- _The task_
Rewrite the part of the data that opens with the line containing "Open the View" and closes with the line containing "[x=210, y=132]", replacing "Refresh" with "Reload" and leaving everything else unchanged.

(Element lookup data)
------------------------------------

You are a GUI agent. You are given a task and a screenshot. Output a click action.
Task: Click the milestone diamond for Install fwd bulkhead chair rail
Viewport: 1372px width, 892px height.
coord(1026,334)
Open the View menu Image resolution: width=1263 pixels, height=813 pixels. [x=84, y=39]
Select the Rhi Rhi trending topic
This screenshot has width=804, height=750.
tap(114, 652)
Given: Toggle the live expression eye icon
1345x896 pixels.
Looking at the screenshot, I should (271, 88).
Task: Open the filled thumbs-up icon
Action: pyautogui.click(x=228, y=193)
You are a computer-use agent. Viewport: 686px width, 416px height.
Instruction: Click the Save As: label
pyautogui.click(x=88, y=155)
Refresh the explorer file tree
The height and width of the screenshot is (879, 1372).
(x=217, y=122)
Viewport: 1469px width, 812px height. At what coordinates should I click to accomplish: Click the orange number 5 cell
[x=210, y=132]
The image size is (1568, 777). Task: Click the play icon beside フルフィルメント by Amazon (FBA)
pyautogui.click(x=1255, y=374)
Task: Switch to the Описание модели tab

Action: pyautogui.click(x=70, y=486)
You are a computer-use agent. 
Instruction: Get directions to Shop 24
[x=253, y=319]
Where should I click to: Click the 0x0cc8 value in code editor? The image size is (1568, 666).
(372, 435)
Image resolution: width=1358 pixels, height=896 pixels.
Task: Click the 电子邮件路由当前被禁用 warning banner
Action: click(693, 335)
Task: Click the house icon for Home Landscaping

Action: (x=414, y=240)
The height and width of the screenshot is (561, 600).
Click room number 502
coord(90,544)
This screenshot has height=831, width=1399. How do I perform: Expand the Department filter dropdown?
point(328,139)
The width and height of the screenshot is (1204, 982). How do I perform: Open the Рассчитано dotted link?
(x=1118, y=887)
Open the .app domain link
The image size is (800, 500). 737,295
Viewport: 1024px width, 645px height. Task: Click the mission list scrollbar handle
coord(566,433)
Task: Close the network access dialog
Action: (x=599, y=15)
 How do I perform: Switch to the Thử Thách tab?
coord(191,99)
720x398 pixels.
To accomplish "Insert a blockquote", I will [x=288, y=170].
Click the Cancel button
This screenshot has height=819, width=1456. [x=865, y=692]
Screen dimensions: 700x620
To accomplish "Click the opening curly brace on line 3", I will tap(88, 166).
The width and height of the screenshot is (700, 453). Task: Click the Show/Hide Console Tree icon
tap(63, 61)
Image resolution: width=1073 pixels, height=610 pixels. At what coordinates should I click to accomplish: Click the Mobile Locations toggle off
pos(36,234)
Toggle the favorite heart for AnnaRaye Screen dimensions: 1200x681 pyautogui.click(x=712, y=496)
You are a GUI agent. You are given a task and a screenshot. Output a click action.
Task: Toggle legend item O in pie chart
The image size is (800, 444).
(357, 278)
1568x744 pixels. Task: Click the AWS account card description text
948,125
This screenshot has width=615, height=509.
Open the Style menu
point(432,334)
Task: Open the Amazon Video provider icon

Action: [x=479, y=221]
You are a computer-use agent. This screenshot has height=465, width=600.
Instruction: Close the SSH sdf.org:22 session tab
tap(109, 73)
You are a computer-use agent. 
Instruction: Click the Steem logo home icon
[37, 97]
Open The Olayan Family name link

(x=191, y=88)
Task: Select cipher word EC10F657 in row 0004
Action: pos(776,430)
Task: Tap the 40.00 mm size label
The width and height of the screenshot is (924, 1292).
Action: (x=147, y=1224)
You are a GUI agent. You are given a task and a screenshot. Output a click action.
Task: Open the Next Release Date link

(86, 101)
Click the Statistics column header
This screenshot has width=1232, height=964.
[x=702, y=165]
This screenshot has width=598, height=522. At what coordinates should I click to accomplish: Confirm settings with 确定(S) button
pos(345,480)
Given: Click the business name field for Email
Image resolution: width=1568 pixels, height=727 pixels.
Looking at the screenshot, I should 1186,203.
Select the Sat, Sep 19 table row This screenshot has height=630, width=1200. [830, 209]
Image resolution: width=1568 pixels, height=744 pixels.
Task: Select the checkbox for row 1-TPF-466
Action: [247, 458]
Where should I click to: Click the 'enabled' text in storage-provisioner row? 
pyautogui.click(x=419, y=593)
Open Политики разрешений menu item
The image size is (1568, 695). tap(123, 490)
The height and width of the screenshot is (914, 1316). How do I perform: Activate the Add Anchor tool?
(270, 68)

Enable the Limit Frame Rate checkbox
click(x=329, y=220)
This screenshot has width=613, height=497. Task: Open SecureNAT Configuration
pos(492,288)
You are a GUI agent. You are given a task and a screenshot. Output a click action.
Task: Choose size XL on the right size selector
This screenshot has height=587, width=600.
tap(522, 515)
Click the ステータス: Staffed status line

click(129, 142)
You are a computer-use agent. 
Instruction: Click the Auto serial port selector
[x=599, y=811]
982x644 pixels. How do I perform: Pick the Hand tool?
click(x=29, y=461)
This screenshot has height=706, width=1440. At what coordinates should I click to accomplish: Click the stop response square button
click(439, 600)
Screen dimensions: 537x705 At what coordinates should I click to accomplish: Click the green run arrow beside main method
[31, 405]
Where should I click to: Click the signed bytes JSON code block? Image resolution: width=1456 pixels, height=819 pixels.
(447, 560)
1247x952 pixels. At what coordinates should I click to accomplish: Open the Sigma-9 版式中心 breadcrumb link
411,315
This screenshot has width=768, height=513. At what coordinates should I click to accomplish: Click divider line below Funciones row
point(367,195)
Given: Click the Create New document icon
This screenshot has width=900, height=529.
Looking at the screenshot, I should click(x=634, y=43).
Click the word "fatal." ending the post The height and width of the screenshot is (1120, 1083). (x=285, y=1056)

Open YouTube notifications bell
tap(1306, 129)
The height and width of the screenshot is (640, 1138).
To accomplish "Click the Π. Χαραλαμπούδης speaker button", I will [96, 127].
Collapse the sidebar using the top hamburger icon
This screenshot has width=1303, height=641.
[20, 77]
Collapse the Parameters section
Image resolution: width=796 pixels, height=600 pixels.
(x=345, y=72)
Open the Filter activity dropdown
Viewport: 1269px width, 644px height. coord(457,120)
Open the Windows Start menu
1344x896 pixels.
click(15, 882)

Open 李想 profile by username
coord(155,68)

------------------------------------

- _Answer for the task_
Open the View menu Image resolution: width=1263 pixels, height=813 pixels. [x=84, y=39]
Select the Rhi Rhi trending topic
This screenshot has width=804, height=750.
tap(114, 652)
Given: Toggle the live expression eye icon
1345x896 pixels.
Looking at the screenshot, I should (271, 88).
Task: Open the filled thumbs-up icon
Action: pyautogui.click(x=228, y=193)
You are a computer-use agent. Viewport: 686px width, 416px height.
Instruction: Click the Save As: label
pyautogui.click(x=88, y=155)
Reload the explorer file tree
The height and width of the screenshot is (879, 1372).
(x=217, y=122)
Viewport: 1469px width, 812px height. At what coordinates should I click to accomplish: Click the orange number 5 cell
[x=210, y=132]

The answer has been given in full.